De toute façon, les collaborateurs des deux ministres vont se retrouver, avant Noël, pour examiner les dossiers en cours dans un esprit commun. Nous allons proposer à des parlementaires français et allemands de faire une sorte de mission de médiation, de rencontrer peut-être les familles pour parler avec elles, pour leur dire :" il faut essayer de dépasser ces drames humains", de façon à ce qu’au moins un contact soit établi, ou qu’un message soit transmis entre les parents et les enfants quant il s’agit des parents qui sont séparés de leurs enfants.

Les deux pays envisagent -et c’est un pas en avant, à mon sens, à condition bien sûr de le concrétiser- de s’engager à appliquer par anticipation ce que l’on appelle la convention de Bruxelles 2 qui a été signée en mai dernier et le pas en avant de cette convention dite de Bruxelles 2, c’est qu’elle donnera désormais la compétence à un seul tribunal, au tribunal du lieu où vivait le couple avant sa séparation. On aura plus ce conflit de droit. On aura plus ces deux justices qui réagissent selon leurs critiques, leurs habitudes ou leurs formes juridiques.

Il est possible que les deux ministres participent ensemble à un séminaire sur la famille, par ailleurs, qui permettrait d’élargir les réflexions, et comme je l’ai dit, elles en parleront le 14 décembre. C’est donc un point qui a été traité avec précision parce qu’il s’agit de problème juridique et avec humanité et délicatesse. Le fait que cela a été traité par deux femmes naturellement y contribuait.

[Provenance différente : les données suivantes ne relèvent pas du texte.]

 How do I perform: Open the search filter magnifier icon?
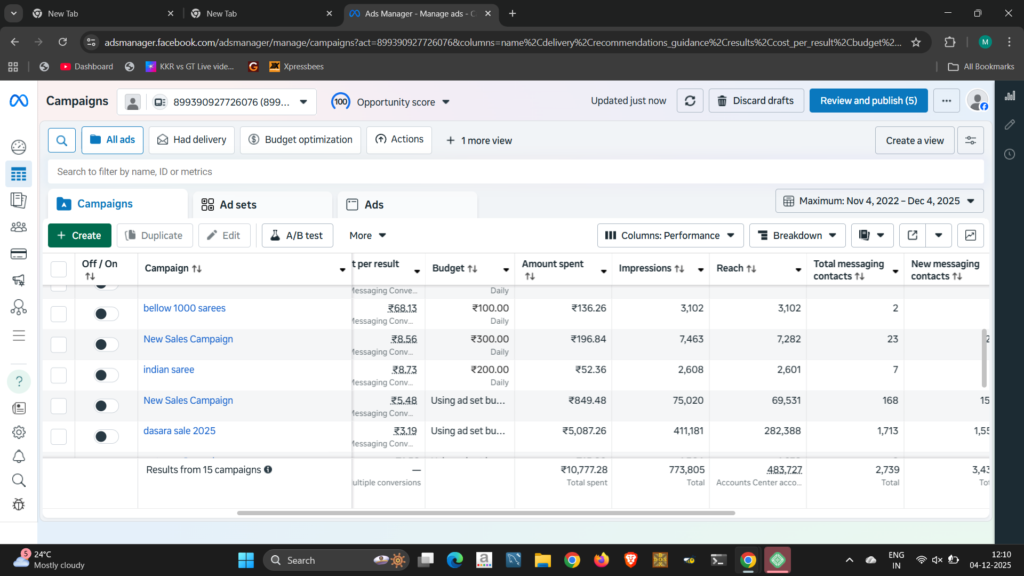[x=62, y=140]
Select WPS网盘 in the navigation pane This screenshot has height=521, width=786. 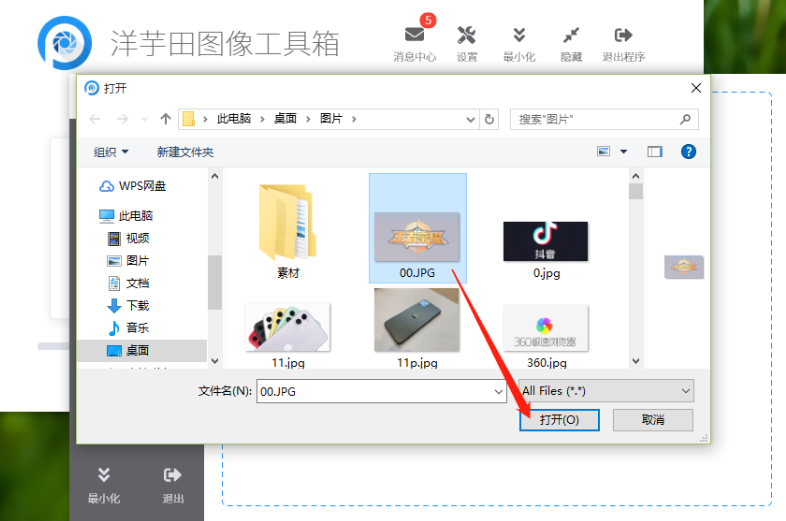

LE PRÉSIDENT - Moi, je voudrais ajouter que j’ai été choqué par la méthode utilisée par l’un des protagonistes, qui a consisté à faire un véritable hold up et à venir enlever en territoire national français deux enfants dans des conditions inadmissibles. Nous ne pouvons pas conserver une situation où de tels faits peuvent intervenir parce que là c’est la loi de la jungle, en tous les cas, ce n’est plus l’Etat de droit. Moi, cela m’a profondément choqué et naturellement je partage tout à fait le sentiment exprimé sur le fond par le Premier ministre.

QUESTION
- Monsieur le Chancelier, pourriez-vous nous dire encore une fois comment la France et l’Allemagne imaginent la réforme du système financier international et comment concrètement on va faire cela d’ici Cologne ?

M. SCHROËDER
- Ce sujet est abordé dans la déclaration commune. Il s’agit d’instaurer un meilleur contrôle du système bancaire international. Certains travaux préparatoires ont déjà été faits lors de la dernière réunion de la Banque mondiale et du FMI, travaux conduits par les banquiers centraux-, et qui vont être poursuivis. Il s’agit également des fonds spéculatifs dont l’action a souvent pour conséquence que, quand les choses dérapent, ce sont les contribuables qui doivent passer à la caisse. Ce sont là des évolutions que l’on ne peut pas accepter en l’état et qui conduisent donc à poser de véritables problèmes sur les marchés financiers.

Troisièmement, on en parle également concrètement, il s’agit de la stabilisation et du renforcement des organisations financières internationales, c’est-à-dire la Banque mondiale et le FMI.

La France et l’Allemagne ont demandé à leurs ministres des Finances de travailler sur ce sujet et nous avons dit également que dans les États où une meilleure régulation n’est guère bienvenue, comme les Etats-Unis, on constate qu’il y a une nouvelle réflexion sur ces questions. Donc nous sommes optimistes et pensons que l’on va pouvoir trouver des règlements communs. Nous n’en sommes bien entendu qu’au début de cette réflexion et donc il ne fallait pas s’attendre à des décisions concluantes. Et c’est bien sûr une des raisons pour lesquelles ceci sera le thème central du G7-G8 à Cologne.